Monday, 21 September 2015

Let There Be Light!

Okay, one of the things that I did while I was on vacation was to replace all of my incandescent bulbs with LED’s. 

I didn’t report this because I wasn’t sure exactly how the LED’s stacked up against the incandescent bulbs. Were they in fact better at saving me energy or just looked niftier? 

That is until I got into work this morning.  We have some special testing gear here to help us determine these things, so, I put them to test in a head on comparison.

For reference, here is the incandescent bulbs (the incumbent).

Here is the LED’ replacement package, designed to go where the bulb went. 

In essence all I had to do was change the bulbs in my existing fixture. That was key for me as I didn’t want to run flex strip or change out my lighting fixtures, and with these I didn’t have to.

I did a few basic tests on these two 

1) What is the power consumption?

The bulbs consumed 16.7 Watts of power while the LED’s consumed 1.22 Watts of power. For me, that is one heck of power savings which is vital for me, since I am on batteries.

2) How much light to they give and what is the quality of that light?

The bulbs gave out 3150 Lumens of light at a colour temperature of 2629 Kelvin with a CRI rating of 99 (Which is about as high of a CRI that you can get). FYI The sun is 100.

The LED’s gave out 1174 Lumens of light at a colour temperature of 3325 Kelvin with a CRI rating of 69 (Which is about as okay, not great but not bad).

So sure these LED’s give out a third of the amount of light that the bulbs do, but they use a fraction of the power. For me, that is a trade-off that I am willing to make. I can still see fine and most importantly not be afraid to run my main lights.

I paid twenty bucks plus shipping so about 25 bucks for a pack of twenty LED bulbs. The one thing to remember is that sure bulbs will work either way you stuff them in the socket but LED’s won’t. So, if you insert an LED bulb in and it doesn’t light up, turn it over and try again.

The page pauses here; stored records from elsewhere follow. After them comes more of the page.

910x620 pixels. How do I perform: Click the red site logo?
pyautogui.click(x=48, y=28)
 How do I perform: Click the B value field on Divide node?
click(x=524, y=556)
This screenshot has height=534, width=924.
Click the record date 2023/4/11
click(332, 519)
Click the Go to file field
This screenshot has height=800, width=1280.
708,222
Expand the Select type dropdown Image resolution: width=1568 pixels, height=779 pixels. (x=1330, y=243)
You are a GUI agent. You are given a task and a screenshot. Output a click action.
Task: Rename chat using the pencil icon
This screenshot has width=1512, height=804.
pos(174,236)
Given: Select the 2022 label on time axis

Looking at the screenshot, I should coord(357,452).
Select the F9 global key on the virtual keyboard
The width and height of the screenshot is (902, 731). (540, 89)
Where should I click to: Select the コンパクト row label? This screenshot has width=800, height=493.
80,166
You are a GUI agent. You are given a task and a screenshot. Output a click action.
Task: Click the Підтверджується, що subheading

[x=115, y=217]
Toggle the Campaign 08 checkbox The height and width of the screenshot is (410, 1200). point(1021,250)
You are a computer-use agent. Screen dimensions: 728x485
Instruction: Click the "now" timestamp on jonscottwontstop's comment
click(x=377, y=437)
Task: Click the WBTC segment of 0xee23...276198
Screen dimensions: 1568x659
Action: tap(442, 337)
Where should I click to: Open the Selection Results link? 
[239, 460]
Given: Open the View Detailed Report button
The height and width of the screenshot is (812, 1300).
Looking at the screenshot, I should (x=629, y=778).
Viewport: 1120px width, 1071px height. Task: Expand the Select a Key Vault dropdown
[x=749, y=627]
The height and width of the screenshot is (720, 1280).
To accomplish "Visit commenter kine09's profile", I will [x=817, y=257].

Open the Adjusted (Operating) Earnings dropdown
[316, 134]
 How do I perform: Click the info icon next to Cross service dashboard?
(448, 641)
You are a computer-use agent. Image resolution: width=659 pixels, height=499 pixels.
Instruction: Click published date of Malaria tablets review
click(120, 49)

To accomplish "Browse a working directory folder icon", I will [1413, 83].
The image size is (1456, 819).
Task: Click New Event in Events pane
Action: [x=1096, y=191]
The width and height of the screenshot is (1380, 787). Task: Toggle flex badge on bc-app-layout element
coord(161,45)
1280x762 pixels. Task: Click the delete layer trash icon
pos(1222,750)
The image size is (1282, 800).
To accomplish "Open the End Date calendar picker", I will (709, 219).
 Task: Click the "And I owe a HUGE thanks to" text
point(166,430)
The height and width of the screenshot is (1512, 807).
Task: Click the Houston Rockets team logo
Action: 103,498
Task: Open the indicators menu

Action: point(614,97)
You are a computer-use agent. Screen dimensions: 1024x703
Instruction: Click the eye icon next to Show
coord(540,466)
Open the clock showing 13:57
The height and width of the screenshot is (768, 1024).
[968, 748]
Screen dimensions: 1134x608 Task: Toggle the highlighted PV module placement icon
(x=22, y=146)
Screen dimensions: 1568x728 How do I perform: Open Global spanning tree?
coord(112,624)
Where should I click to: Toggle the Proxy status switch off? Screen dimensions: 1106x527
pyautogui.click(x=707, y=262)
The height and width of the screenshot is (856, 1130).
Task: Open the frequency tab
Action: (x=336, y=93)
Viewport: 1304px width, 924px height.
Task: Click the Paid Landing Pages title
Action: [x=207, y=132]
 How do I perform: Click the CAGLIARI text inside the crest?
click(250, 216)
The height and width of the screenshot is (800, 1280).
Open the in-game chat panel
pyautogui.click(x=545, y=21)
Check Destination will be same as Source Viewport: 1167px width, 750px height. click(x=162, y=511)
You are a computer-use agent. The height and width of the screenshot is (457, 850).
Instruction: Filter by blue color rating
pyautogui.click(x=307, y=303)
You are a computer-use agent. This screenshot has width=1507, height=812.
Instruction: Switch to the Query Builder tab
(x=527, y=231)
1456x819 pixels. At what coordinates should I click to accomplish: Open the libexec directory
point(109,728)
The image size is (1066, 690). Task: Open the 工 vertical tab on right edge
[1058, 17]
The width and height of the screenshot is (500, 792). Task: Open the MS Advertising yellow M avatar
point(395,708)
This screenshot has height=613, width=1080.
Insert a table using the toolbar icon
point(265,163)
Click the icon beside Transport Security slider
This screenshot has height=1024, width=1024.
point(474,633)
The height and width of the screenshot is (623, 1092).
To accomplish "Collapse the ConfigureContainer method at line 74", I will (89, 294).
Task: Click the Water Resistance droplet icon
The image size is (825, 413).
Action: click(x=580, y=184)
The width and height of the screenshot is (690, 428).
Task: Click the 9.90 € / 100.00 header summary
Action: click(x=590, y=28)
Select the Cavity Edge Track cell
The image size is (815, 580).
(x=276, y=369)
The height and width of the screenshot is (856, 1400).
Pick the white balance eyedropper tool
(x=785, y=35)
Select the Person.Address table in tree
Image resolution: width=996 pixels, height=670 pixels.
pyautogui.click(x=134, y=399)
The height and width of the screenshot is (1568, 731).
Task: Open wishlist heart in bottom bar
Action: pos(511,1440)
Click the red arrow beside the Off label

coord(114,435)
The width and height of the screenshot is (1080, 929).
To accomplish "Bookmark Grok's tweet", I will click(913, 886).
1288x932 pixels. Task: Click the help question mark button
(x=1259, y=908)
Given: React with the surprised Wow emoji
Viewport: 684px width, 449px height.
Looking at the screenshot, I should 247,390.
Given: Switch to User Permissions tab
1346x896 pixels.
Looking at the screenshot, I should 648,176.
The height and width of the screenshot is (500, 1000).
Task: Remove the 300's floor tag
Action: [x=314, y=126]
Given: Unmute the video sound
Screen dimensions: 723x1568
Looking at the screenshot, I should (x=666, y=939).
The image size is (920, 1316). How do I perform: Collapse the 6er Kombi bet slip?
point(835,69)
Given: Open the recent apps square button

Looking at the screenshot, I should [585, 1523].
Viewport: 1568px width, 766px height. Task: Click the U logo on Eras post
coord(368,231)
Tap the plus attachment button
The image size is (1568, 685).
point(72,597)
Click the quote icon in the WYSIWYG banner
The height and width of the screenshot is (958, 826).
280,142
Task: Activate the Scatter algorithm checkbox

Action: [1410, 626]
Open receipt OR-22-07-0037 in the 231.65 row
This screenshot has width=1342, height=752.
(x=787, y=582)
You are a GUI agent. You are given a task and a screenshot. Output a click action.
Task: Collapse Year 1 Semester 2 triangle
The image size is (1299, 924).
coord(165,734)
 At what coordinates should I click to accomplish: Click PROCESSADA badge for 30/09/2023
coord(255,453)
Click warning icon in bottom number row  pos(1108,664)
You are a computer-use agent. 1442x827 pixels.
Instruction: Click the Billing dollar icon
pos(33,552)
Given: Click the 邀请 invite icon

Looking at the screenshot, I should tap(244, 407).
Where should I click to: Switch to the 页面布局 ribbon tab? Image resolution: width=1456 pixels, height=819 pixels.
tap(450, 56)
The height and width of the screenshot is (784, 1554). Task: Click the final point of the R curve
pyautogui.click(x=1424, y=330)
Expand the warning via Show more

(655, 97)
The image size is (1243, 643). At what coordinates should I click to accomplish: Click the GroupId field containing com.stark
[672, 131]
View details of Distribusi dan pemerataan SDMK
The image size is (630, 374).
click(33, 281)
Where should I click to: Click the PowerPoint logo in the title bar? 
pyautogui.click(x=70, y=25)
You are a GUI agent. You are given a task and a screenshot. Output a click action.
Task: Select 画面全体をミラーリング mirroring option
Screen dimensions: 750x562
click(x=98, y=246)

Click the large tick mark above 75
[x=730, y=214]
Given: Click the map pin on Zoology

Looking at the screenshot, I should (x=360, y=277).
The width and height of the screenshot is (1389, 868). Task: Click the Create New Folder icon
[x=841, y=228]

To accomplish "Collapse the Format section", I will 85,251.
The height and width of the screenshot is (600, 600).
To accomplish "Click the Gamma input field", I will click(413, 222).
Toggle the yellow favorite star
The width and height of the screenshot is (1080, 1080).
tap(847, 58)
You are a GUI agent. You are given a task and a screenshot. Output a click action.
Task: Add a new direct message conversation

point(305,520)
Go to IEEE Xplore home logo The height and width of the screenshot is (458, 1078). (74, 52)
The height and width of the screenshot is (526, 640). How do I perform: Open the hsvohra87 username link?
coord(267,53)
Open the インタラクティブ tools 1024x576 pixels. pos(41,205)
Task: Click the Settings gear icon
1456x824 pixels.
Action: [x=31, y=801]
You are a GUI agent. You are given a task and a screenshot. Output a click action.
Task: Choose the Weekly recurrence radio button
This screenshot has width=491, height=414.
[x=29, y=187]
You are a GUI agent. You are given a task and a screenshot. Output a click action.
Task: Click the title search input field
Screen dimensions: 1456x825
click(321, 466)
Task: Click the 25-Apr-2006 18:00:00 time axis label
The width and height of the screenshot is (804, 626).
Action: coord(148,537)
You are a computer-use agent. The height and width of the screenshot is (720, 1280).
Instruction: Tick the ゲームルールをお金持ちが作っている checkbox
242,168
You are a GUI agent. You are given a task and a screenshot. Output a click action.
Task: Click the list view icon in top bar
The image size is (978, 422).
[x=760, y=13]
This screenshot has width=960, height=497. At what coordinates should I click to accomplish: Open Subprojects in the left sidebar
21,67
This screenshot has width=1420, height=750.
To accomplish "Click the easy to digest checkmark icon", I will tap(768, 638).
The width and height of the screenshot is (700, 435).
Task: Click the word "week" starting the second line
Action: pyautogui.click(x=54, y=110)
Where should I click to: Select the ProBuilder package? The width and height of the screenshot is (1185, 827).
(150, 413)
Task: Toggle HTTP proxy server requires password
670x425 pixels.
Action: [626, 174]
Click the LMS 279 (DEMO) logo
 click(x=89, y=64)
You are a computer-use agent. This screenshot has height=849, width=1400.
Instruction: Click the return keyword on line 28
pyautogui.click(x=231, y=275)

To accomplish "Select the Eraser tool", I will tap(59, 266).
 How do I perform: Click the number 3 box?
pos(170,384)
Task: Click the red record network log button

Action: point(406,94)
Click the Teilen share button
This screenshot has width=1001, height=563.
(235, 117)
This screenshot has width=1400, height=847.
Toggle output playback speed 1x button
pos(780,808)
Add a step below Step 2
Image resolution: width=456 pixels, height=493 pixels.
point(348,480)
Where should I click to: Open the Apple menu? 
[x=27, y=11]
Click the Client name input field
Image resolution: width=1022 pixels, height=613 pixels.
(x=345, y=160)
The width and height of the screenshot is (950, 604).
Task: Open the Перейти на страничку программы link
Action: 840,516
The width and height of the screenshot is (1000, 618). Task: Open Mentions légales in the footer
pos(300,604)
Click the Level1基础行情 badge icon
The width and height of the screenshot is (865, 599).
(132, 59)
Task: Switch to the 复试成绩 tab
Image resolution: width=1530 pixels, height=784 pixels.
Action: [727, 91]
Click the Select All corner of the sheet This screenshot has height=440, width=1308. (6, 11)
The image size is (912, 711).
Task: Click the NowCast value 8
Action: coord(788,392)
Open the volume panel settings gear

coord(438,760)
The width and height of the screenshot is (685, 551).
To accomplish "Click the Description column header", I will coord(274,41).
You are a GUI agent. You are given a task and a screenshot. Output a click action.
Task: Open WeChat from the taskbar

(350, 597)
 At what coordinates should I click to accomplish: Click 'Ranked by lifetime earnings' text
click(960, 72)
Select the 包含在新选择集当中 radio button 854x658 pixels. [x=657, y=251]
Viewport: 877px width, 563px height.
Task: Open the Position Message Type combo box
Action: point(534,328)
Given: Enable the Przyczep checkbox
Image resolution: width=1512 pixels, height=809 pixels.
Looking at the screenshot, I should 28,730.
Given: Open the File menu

To get these I did a search online for the LED replacement for X (the bulb type). It is also good to look for Warm White in colour as that is closer to the Light Bulb in colour and what we are used to in a home setting. Of course if you are looking for a more pure white or daylight white (cooler white) you can get those too.

I am just happy that I won’t be sitting in the dark this winter, though it might be cold, I won’t be without light.